CManager
Regulator-grade. Encrypted end to end. Tamper-evident.
An offline-first, fully-encrypted case-management desktop app for UK law firms, engineered to Solicitors Regulation Authority standard.
Electron · React · SQLCipher (AES-256)
Personal-injury and RTA firms handle some of the most sensitive data there is, under some of the strictest duties there are. Encryption at rest, tamper-evident records and enforceable data-subject rights aren't features here — they're the price of admission.
CManager is a desktop application built to that bar: a 56-table domain (schema v13) wrapped in whole-database encryption, multi-factor auth, a tamper-evident audit trail, and the money-handling and GDPR machinery a UK firm actually needs. It passed its schema and security backtests before release.
Animated architecture breakdown — nodes and data paths resolve in sequence.

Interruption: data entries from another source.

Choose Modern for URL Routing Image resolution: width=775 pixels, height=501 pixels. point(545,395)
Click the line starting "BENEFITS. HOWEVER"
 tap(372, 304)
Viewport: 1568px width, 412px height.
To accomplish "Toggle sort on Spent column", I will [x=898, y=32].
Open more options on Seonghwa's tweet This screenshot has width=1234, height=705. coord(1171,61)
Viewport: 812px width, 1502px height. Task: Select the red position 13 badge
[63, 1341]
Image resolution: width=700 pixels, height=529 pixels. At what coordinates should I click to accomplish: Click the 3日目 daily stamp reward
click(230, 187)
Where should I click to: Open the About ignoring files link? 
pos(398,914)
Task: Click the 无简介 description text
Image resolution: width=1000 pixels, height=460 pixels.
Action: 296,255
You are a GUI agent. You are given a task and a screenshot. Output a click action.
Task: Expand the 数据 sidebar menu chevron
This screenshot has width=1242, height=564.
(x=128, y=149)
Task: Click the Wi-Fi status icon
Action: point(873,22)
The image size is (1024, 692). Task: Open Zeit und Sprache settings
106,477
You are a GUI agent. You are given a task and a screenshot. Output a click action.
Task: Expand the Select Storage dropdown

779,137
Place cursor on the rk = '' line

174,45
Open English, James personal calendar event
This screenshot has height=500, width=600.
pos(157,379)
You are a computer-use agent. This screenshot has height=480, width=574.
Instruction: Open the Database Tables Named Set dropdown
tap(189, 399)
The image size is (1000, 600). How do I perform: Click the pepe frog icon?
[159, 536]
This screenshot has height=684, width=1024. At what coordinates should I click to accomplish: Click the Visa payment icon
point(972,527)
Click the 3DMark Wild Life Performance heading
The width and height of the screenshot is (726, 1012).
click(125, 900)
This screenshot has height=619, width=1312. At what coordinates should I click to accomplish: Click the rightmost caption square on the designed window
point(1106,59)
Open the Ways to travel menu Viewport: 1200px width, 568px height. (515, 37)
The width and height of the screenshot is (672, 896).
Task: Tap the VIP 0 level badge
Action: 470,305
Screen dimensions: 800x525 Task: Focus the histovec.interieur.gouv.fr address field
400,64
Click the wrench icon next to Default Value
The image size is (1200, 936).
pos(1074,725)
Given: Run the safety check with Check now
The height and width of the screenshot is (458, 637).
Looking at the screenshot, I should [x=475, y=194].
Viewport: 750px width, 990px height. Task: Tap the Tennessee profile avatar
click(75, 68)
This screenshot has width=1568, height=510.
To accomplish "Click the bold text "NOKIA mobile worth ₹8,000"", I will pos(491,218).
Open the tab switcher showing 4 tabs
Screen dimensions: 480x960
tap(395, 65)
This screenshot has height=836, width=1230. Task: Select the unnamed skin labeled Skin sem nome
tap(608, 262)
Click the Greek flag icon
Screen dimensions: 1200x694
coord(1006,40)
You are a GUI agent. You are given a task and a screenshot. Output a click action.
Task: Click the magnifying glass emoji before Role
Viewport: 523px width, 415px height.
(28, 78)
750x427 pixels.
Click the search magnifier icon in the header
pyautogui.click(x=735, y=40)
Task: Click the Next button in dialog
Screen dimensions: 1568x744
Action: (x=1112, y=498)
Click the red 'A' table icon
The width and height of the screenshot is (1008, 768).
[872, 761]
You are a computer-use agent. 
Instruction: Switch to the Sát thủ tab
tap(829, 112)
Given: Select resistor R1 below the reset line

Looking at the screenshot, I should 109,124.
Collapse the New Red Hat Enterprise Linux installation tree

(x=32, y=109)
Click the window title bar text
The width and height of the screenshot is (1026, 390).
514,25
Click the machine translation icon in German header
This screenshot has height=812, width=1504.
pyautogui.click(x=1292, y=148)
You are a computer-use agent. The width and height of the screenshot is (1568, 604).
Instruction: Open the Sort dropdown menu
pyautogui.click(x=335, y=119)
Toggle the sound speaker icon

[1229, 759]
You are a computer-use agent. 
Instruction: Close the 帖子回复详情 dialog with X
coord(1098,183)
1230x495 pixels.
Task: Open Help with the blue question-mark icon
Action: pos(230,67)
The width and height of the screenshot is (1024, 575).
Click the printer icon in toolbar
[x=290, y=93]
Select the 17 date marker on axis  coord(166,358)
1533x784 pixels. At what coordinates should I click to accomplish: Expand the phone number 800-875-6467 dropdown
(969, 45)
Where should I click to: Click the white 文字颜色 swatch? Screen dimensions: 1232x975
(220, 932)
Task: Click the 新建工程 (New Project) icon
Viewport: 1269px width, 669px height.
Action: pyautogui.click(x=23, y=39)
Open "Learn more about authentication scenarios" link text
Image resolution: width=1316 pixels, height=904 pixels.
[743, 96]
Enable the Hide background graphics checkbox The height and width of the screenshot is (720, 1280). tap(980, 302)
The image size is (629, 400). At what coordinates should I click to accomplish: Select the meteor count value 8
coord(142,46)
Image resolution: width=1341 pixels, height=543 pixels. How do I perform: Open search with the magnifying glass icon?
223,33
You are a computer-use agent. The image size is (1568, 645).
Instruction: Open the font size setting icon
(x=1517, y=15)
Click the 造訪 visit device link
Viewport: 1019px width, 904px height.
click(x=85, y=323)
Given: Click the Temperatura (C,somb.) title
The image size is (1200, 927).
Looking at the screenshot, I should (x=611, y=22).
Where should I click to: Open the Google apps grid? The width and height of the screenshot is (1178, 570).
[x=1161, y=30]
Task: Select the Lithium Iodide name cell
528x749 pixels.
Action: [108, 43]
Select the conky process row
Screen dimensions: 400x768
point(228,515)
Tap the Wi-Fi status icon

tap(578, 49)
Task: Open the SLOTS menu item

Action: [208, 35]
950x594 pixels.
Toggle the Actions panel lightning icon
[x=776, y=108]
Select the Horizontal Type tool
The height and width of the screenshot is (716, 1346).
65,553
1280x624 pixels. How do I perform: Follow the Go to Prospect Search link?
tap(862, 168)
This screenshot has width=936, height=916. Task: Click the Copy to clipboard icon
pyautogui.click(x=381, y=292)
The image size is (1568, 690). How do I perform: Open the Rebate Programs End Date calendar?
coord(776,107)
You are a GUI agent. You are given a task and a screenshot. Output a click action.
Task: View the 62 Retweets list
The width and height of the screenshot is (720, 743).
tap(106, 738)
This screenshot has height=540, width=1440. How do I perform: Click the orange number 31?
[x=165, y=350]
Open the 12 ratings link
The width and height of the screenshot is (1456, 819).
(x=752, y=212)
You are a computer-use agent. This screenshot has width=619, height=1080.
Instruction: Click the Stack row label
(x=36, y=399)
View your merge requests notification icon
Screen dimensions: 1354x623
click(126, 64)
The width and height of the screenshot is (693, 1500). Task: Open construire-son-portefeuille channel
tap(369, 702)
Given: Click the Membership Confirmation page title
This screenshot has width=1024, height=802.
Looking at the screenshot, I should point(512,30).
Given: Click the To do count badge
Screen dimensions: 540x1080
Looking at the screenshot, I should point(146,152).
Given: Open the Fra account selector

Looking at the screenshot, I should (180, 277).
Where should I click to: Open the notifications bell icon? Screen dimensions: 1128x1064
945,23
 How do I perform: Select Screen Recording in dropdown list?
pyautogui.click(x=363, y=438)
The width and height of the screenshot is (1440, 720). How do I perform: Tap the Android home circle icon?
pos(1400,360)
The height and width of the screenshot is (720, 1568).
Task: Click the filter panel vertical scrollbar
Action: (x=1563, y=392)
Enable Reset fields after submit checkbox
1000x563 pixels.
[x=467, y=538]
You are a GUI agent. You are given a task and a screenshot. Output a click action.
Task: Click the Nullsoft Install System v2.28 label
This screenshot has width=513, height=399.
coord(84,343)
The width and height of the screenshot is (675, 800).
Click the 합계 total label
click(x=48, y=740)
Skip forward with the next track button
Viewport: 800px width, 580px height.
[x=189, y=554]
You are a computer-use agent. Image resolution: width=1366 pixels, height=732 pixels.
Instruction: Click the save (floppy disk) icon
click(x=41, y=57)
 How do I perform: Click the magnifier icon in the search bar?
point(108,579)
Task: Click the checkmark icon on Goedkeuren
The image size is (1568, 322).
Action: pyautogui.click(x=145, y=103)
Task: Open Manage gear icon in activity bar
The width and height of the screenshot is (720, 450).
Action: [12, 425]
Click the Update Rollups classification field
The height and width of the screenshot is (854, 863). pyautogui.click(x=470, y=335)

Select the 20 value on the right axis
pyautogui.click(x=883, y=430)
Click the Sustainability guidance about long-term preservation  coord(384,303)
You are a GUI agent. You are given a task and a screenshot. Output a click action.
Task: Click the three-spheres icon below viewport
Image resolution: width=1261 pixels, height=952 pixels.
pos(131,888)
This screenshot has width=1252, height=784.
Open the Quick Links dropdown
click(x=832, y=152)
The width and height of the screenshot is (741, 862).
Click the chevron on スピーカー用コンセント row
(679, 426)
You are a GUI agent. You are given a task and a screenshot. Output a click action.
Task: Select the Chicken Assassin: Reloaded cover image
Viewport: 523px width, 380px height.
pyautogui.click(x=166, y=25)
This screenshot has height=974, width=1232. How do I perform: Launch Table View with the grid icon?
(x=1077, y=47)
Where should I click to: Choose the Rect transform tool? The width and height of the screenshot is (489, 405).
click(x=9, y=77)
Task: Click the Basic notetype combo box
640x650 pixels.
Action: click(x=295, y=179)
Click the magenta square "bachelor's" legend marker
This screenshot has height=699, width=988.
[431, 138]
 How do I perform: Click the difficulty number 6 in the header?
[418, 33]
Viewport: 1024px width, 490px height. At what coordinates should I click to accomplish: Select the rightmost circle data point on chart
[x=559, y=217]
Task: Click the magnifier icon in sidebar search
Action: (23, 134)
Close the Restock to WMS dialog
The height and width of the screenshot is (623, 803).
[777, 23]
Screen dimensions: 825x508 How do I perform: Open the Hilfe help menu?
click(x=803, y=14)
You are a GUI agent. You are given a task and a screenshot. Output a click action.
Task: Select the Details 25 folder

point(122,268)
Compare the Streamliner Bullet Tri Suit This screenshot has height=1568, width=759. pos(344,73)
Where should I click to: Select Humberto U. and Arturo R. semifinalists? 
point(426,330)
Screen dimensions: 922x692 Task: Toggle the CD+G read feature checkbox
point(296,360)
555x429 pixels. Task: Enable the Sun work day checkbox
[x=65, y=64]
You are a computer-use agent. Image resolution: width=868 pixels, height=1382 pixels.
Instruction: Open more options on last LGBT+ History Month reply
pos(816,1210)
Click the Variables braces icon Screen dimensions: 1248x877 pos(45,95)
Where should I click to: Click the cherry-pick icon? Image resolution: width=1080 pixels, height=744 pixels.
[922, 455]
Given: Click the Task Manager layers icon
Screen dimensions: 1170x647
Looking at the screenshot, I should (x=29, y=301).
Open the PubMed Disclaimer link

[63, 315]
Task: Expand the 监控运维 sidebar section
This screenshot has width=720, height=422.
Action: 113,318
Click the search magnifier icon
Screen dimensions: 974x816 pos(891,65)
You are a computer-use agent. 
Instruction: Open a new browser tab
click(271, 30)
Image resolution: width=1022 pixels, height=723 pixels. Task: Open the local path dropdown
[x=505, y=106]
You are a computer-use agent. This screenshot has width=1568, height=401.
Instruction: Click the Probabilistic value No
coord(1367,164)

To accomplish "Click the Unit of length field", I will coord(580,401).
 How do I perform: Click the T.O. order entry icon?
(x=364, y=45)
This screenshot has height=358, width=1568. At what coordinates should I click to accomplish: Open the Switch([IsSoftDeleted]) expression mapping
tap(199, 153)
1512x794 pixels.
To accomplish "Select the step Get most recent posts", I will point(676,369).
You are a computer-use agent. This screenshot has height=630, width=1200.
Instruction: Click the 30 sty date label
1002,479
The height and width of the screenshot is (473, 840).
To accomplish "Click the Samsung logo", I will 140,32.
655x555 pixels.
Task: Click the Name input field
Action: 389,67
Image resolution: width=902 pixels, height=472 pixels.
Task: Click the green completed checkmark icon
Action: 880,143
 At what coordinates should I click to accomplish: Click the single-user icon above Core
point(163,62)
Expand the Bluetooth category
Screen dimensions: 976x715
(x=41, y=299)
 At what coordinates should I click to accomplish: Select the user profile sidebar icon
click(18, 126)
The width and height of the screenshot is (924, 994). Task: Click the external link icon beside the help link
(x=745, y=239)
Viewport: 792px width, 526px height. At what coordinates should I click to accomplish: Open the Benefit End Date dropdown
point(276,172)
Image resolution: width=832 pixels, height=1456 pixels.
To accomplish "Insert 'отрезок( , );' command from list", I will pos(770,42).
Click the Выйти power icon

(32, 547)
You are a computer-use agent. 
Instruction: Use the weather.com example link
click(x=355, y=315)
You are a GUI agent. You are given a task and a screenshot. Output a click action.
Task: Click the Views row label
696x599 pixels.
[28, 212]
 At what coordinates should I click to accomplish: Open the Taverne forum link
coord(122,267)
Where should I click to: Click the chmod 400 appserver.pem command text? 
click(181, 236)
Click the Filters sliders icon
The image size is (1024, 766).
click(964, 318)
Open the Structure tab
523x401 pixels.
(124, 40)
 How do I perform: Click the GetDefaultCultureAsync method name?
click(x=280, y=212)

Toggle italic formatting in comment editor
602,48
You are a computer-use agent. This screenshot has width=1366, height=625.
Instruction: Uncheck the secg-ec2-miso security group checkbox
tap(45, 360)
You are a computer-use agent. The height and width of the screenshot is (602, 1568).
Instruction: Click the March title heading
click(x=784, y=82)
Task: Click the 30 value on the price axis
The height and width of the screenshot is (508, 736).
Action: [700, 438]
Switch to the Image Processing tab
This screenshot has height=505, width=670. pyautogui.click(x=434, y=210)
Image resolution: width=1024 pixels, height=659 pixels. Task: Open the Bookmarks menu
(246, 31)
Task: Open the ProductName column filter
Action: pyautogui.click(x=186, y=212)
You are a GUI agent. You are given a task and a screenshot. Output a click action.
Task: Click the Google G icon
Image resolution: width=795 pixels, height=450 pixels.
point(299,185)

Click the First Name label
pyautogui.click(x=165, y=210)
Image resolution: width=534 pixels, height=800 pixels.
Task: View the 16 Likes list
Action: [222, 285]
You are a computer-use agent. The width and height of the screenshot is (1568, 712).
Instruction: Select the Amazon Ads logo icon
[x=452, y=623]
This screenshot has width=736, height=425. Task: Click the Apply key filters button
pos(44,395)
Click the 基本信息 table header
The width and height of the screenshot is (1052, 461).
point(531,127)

Encryption & key management
The entire database is encrypted with SQLCipher (AES-256) — not select columns, the whole file. The key lives in the operating system's keystore and is never written to disk or embedded in the application. This matters: the most common way encryption fails isn't a broken cipher, it's key management, and hand-rolled or field-by-field encryption is exactly where those mistakes live.
The tamper-evident audit log
Regulatory trust demands that history can't be quietly rewritten. Every audit entry includes a hash of the previous entry, forming a hash chain: you cannot alter or delete a record without breaking every link that follows it. The log doesn't just record what happened — it makes tampering detectable.
GDPR & data-subject rights
The app implements DSAR redaction against GDPR Articles 15, 17 and 20 — access, erasure and portability — so a firm can actually honour a data-subject request rather than promising to.
Money & reconciliation
It handles the parts a legal practice lives on: PDF invoice and letter generation, a client/office money split, and bank reconciliation — the accounting boundaries the SRA cares about, built in rather than bolted on.
Packaging & integrity
Distribution is via an electron-builder NSIS installer, SHA-256 signed, with encrypted backups — so the thing users install is as verifiable as the data it protects.
Proof. 34/34 schema tests and 30/30 auth / IDOR security backtests passing before release.